Nairobi, Kenya, May, 2007.
Goal: save 200,000 children from infection by 2010.
The African Family Life Federation / AFLF, a coalition of 21 organizations from as many countries, has adopted the Alive to the World / AW program, recognizing its potential for preventing the spread of HIV-AIDS.
They want to reawaken in young people traditional African values such as self-respect, friendship, optimism, and a longing to be grounded in an orderly family and society. Only if they embrace a broad system of values and virtues when they are children will they realize that fidelity in marriage, and sexual abstinence beforehand, make sense, are attainable, and can save them from HIV-AIDS when they are adolescents. The goal is to reach 200,000 children, ages 8-12, in 8 countries in the first 3 years of the project.
In May of 2007, 10 educational experts from 8 countries worked in Narirobi, Kenya, for 10 days with Christine Vollmer, the creator of VL, to adapt the program’s images and texts to the African context. One well-known aspect of the local reality is that some matters of sexuality must be introduced at a relatively early age.
Alliance for the Family / AFF will train several dozen African educators in the nuances of VL, which has been shown to be successful in schools throughout Latin America. In turn, the Africans will train hundreds of school teachers. The project will include impact evaluations similar to those taking place in Mexico, Peru, and Venezuela. AFLF intends to use them to engage academics and the public in on-going discussions about the relationships between traditional values, stable families, and health.

* Try it:
Rewrite the stretch from "Goal: save 200,000" through "spread of HIV-AIDS." in the Kenya program report, with "network" in place of "coalition". The data below is separate material from the report.

Collected data entries:
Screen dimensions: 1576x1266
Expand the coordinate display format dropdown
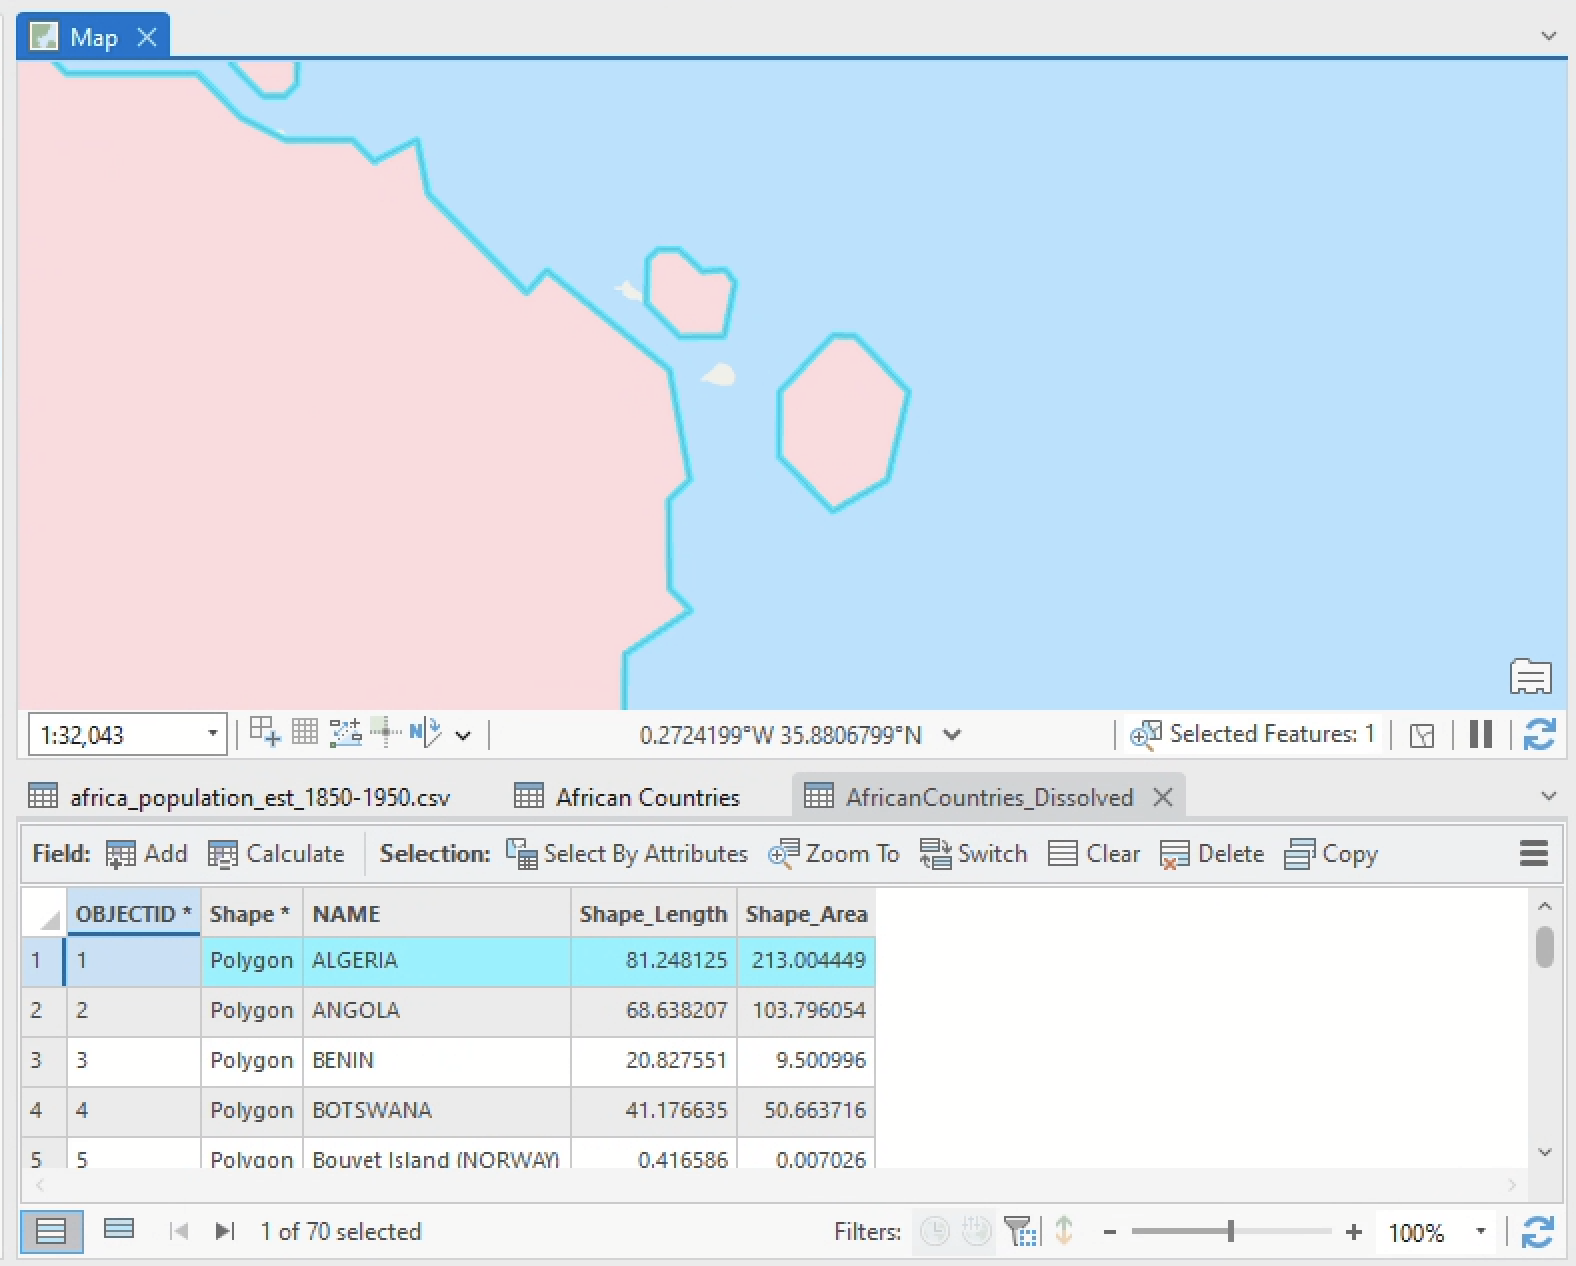pos(952,735)
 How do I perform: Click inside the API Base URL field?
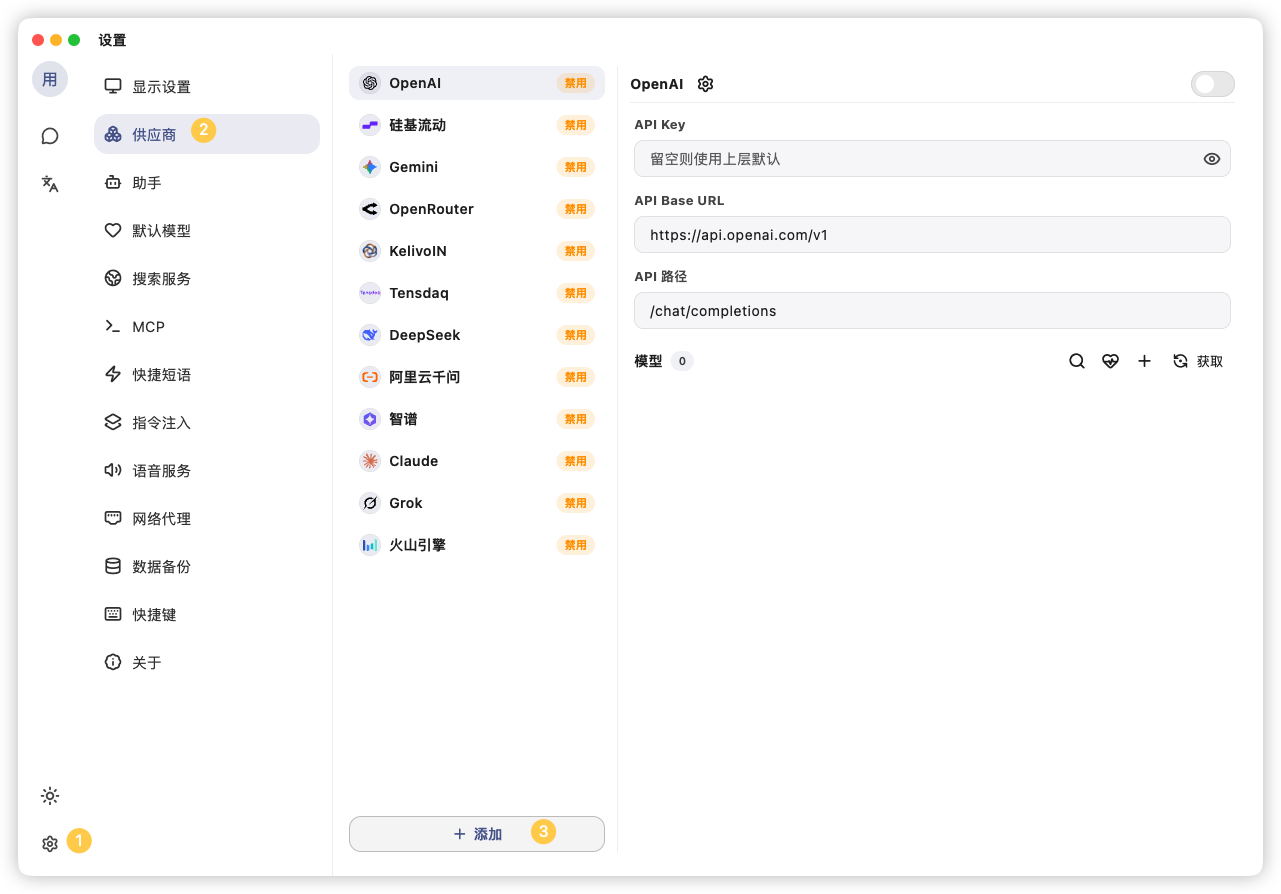click(x=931, y=234)
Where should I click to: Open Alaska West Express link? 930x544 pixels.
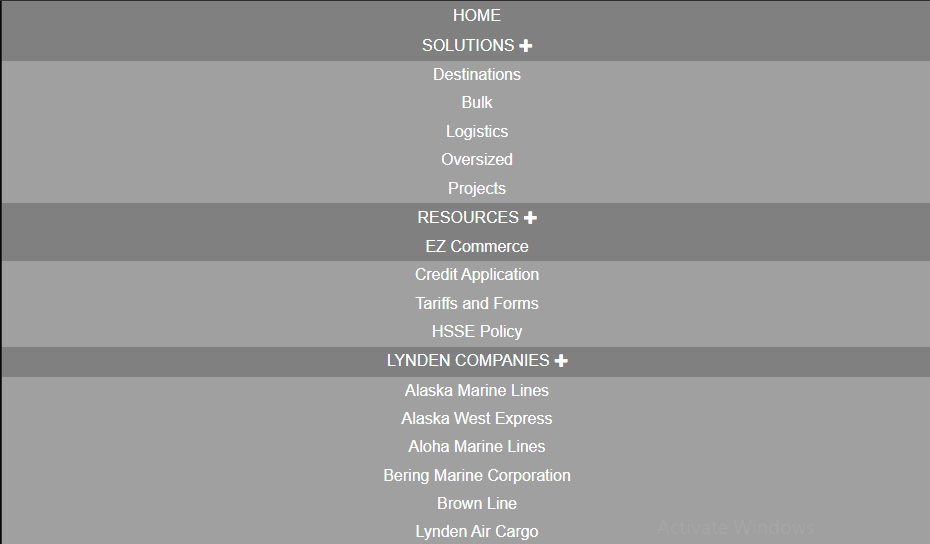coord(477,419)
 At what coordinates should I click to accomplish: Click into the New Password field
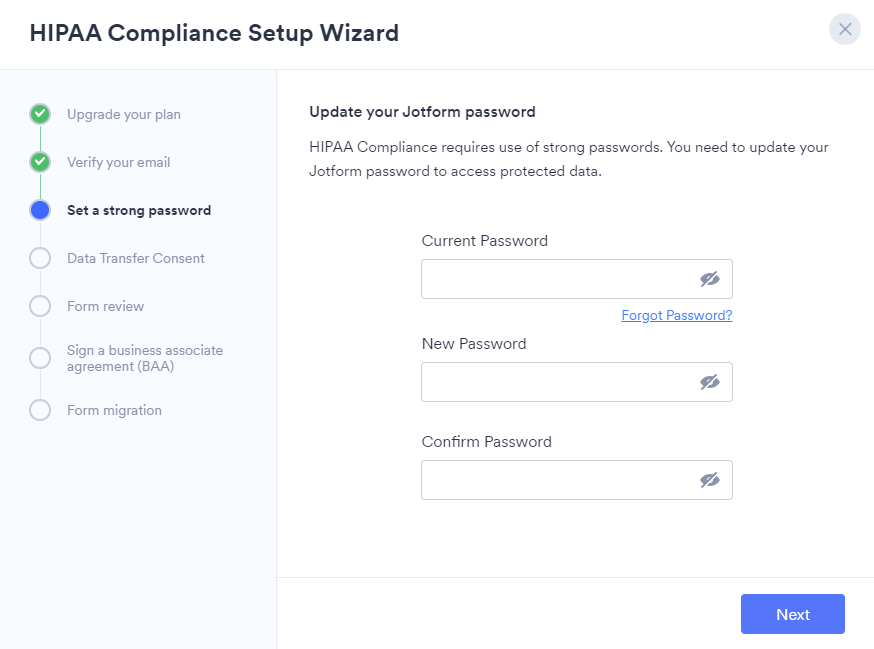tap(556, 382)
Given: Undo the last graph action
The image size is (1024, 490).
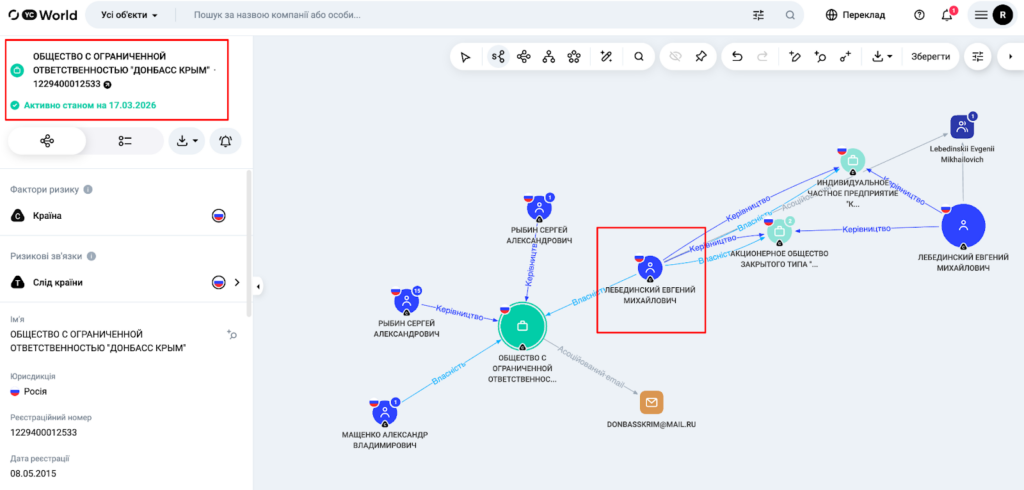Looking at the screenshot, I should (737, 57).
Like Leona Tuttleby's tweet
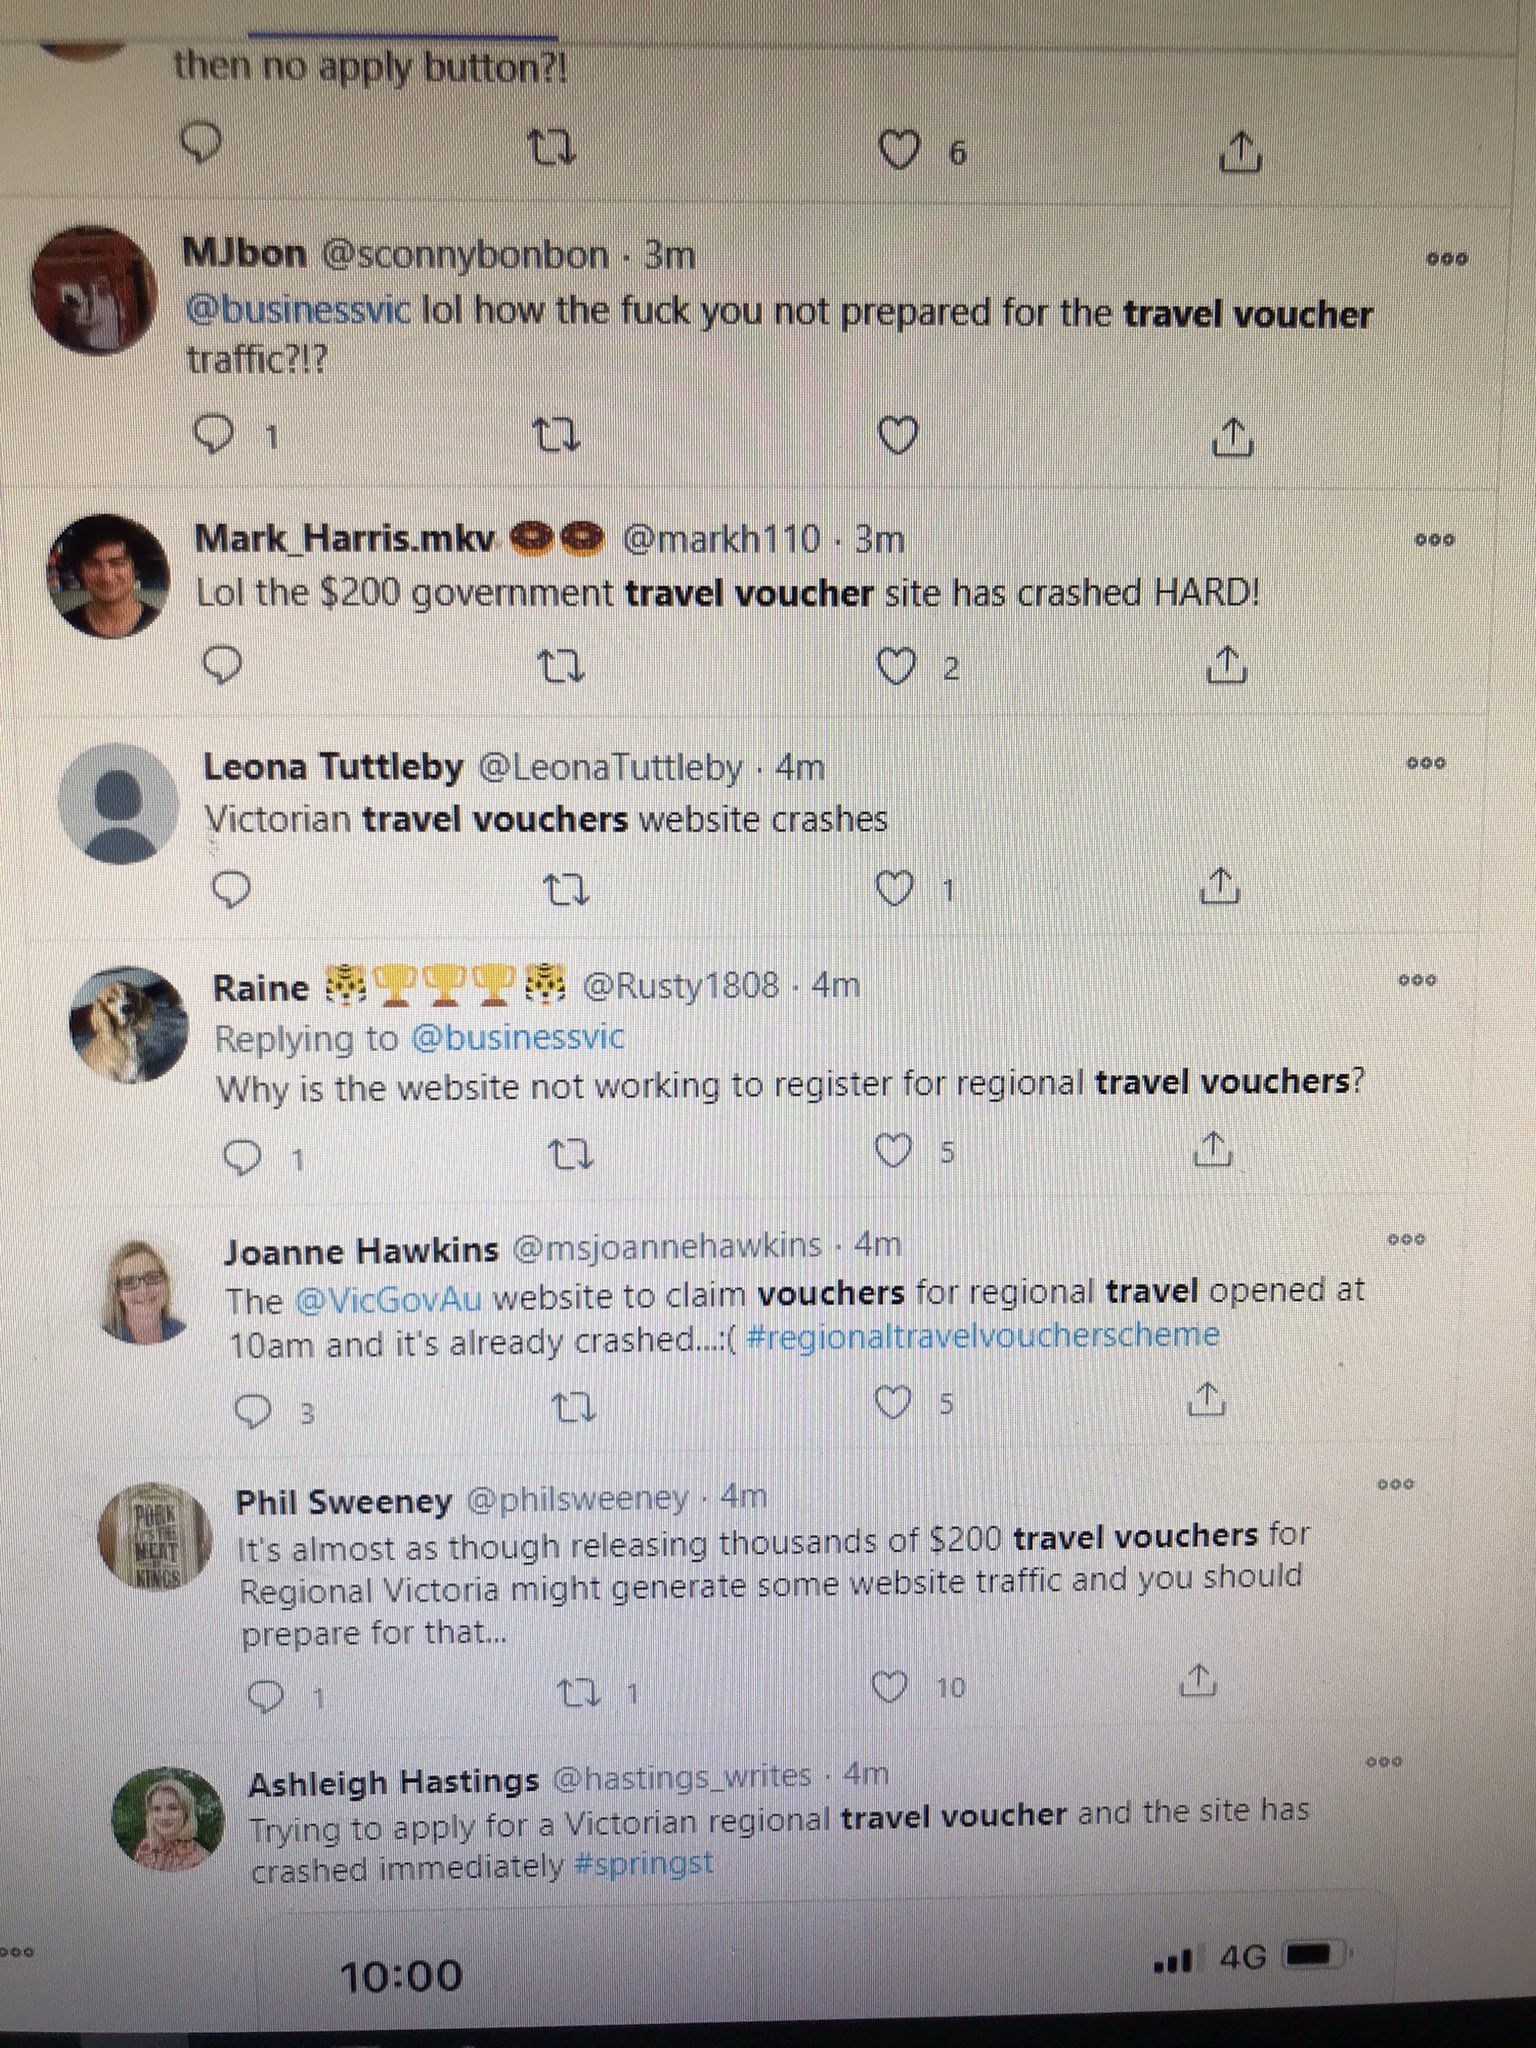The height and width of the screenshot is (2048, 1536). (x=894, y=888)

* Result of this task:
Goal: save 200,000 children from infection by 2010.
The African Family Life Federation / AFLF, a network of 21 organizations from as many countries, has adopted the Alive to the World / AW program, recognizing its potential for preventing the spread of HIV-AIDS.